Could the allegations be true going within the purview of Vice Admiral Ogalla’s past sterling records as the Commandant at the Nigerian Navy Hydrographic School, NNHS, and Nigerian Navy Hydrographic Office, NNHO, where he enabled cost-effective procurements of several kits and tools from reputable Original Equipment Manufacturers, OEM, leading to improvements in practical training of the institutions, while also being instrumental in the localisation of many of the Naval tools of operations?

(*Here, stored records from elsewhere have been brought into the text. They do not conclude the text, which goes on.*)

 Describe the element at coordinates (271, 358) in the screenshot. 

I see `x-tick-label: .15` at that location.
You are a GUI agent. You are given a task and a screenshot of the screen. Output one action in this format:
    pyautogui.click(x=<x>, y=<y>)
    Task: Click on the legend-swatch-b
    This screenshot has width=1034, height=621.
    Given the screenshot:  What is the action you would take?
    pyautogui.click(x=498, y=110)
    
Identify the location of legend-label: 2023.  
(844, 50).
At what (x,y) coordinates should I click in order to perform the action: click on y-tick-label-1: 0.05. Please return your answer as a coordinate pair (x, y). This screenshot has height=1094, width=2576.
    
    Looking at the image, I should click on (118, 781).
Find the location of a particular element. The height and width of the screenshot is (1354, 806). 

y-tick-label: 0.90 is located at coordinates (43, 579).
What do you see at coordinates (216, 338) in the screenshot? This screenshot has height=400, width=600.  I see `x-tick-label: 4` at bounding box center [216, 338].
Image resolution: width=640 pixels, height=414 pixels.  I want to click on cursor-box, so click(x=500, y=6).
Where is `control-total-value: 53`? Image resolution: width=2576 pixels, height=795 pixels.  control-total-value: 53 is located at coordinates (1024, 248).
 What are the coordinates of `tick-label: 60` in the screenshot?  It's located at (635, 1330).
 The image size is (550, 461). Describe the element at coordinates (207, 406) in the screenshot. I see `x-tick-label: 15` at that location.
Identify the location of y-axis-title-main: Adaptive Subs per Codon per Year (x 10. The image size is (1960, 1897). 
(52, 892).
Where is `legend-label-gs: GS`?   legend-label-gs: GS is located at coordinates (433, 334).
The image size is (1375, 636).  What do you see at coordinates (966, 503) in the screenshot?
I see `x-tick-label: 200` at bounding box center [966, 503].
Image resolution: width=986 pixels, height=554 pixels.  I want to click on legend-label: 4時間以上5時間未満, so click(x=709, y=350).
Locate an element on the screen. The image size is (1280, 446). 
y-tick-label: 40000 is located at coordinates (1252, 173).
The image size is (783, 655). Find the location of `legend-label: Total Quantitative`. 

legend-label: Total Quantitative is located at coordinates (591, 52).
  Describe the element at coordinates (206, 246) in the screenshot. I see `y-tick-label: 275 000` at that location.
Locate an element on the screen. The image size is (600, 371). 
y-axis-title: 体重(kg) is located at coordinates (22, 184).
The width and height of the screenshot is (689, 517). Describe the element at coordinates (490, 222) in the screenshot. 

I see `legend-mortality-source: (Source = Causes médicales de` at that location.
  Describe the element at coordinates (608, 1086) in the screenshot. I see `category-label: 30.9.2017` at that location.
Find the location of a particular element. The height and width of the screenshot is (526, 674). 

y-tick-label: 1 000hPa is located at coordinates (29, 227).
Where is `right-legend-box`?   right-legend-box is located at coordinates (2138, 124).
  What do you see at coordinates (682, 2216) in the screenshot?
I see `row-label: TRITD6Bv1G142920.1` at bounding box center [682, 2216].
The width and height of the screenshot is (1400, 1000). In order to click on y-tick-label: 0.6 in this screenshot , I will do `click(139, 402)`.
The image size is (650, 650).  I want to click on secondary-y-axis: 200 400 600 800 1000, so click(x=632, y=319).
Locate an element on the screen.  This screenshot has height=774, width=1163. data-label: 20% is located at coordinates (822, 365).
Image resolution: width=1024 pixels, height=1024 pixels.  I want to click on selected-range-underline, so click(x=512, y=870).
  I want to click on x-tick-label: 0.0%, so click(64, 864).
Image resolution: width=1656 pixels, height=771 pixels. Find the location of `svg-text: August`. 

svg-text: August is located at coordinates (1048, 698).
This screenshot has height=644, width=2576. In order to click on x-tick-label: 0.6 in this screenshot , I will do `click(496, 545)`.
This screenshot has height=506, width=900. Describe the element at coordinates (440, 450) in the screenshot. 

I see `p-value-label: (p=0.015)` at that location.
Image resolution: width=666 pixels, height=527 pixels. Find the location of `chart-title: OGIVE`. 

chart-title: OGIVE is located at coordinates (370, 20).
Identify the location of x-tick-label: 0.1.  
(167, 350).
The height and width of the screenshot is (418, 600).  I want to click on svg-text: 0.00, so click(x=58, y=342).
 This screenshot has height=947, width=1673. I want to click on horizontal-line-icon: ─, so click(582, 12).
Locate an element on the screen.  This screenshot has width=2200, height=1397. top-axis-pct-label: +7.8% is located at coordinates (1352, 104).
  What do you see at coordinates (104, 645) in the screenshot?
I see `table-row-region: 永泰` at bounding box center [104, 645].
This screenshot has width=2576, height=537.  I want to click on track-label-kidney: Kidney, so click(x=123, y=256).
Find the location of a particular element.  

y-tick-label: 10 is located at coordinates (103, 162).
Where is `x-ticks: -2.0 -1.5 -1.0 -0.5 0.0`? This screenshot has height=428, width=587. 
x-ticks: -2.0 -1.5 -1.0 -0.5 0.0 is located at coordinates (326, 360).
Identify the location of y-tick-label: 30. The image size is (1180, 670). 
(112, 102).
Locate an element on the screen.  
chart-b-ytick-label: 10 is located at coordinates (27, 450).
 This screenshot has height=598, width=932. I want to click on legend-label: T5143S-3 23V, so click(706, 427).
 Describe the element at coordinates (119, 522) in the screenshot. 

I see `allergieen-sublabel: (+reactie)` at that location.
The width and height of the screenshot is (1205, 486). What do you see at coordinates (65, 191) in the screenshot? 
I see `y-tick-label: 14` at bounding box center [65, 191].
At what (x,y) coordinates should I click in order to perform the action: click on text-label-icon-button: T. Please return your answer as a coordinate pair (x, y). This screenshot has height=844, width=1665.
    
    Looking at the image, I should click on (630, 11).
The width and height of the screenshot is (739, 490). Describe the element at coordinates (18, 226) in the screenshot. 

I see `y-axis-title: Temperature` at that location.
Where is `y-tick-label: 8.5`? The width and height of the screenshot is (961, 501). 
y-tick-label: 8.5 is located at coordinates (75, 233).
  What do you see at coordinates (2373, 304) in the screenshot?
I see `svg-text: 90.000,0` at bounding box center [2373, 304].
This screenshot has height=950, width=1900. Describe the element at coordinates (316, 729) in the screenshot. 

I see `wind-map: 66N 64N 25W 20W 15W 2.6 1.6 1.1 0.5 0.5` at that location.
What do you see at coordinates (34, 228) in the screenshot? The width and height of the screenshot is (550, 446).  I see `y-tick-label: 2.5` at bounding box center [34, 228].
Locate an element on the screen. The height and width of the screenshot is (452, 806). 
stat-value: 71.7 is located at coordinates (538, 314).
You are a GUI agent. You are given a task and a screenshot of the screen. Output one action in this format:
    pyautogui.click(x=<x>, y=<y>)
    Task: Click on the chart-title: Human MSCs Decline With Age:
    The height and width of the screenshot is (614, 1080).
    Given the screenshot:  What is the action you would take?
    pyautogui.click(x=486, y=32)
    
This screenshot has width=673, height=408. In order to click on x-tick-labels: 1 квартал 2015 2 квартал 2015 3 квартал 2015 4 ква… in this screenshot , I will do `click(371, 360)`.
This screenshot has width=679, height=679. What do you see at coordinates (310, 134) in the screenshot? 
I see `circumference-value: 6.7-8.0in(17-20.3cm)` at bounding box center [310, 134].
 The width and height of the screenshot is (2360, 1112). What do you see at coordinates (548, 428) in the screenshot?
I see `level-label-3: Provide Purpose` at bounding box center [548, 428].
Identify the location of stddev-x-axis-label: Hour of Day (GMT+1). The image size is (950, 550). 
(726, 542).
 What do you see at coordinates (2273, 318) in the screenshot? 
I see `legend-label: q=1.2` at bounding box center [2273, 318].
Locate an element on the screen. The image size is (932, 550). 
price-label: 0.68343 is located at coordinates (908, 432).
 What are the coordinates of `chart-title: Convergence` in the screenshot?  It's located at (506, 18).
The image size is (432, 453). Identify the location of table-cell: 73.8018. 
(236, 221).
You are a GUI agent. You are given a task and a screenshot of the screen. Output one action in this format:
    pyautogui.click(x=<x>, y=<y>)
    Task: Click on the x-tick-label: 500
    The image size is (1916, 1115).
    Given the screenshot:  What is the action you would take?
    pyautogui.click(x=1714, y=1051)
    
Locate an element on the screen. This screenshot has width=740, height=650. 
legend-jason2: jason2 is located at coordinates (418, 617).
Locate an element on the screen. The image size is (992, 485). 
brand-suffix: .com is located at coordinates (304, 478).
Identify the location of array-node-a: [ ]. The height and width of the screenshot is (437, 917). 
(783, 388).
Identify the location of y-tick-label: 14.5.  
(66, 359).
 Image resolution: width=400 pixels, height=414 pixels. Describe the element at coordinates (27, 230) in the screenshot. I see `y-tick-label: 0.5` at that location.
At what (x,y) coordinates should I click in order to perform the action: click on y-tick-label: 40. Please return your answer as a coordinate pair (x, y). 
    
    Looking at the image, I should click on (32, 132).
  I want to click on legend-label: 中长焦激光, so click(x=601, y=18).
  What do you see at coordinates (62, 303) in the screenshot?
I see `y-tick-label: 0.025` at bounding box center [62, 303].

It was, therefore, surprising that less than 24 hours after the media report, the Minister of State for Defence, Bello Matawalle, responded that the allegations against Ogalla would be investigated immediately, stressing that President Bola Tinubu had zero tolerance for corruption in the public service. Rather than get distracted by the allegations, the Nigerian Navy under Ogalla has kept on sustaining, with renewed efforts, its Operation Delta Sanity, which aims at combating crude oil theft, illegal oil bunkering, and other sundry crimes within the nation’s maritime environment. Apart from intercepting more vessels with stolen crude oil and materials meant for the construction of illegal refineries, the Navy has also arrested scores of suspects involved in bunkering and handed them over to the appropriate authorities. While the controversies remain unabated, the success stories of naval operations are equally being reported accordingly.

Meanwhile, there is a feeler that the Chief of Naval Staff may be in the eyes of the storm over his alleged plan to appoint a new naval spokesperson in contravention of Nigerian law.  The Nigerian Institute of Public Relations, NIPR, a statutory body, has reiterated its stance against appointing unlicensed and unregistered professionals as spokespersons, especially for the country’s security services. Almost all the security and intelligence services have complied with the law by appointing certified PR professionals as their spokespersons, including the Defence Headquarters, the Nigerian Army, the Nigerian Airforce, the Police, the Department of State Services, the Customs, the Immigration, the NDLEA, EFCC, ICPC, FRSC and even NEMA. Why should the Nigerian Navy be different?

For fear that some chief executive officers may not be aware of the law, the NIPR President, Dr Ike Neliaku and Chairman of its Enforcement and Compliance Committee retired Major General Chris Olukolade, jointly signed a memo addressed to the service chiefs “cautioning against contravention of the Law on Appointment of Public Relations Practitioners and Allied Positions in Government Establishments.”